REQUIRED WORK -> What is the number of lines below that hold "computer"? Answer with that number only.

START LISTED ENTRIES

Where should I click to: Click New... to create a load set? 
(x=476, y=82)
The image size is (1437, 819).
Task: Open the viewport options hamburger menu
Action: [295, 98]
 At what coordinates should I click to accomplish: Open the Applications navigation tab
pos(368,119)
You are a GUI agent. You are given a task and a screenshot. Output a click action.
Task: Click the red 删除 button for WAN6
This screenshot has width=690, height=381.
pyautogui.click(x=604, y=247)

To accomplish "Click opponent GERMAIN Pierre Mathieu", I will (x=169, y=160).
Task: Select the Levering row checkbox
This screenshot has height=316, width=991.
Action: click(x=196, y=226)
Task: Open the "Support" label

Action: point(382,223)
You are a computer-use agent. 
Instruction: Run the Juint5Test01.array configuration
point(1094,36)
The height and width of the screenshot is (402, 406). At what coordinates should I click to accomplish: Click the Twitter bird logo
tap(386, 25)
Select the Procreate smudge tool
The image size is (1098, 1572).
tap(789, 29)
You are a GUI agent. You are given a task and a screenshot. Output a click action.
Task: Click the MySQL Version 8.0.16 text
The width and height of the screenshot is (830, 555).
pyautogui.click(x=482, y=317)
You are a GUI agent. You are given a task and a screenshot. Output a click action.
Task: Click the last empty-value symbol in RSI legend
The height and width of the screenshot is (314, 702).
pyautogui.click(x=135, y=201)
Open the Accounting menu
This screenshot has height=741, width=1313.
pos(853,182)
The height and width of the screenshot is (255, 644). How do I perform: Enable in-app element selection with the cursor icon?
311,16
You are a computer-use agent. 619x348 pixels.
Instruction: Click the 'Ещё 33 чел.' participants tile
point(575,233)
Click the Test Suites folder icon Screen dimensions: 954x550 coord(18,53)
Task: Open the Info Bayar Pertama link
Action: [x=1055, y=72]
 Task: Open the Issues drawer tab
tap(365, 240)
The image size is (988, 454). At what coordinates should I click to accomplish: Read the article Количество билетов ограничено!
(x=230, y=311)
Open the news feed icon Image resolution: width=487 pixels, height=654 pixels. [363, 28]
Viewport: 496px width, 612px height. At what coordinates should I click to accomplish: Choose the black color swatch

END LISTED ENTRIES

REPLY TO THE EXERCISE -> 2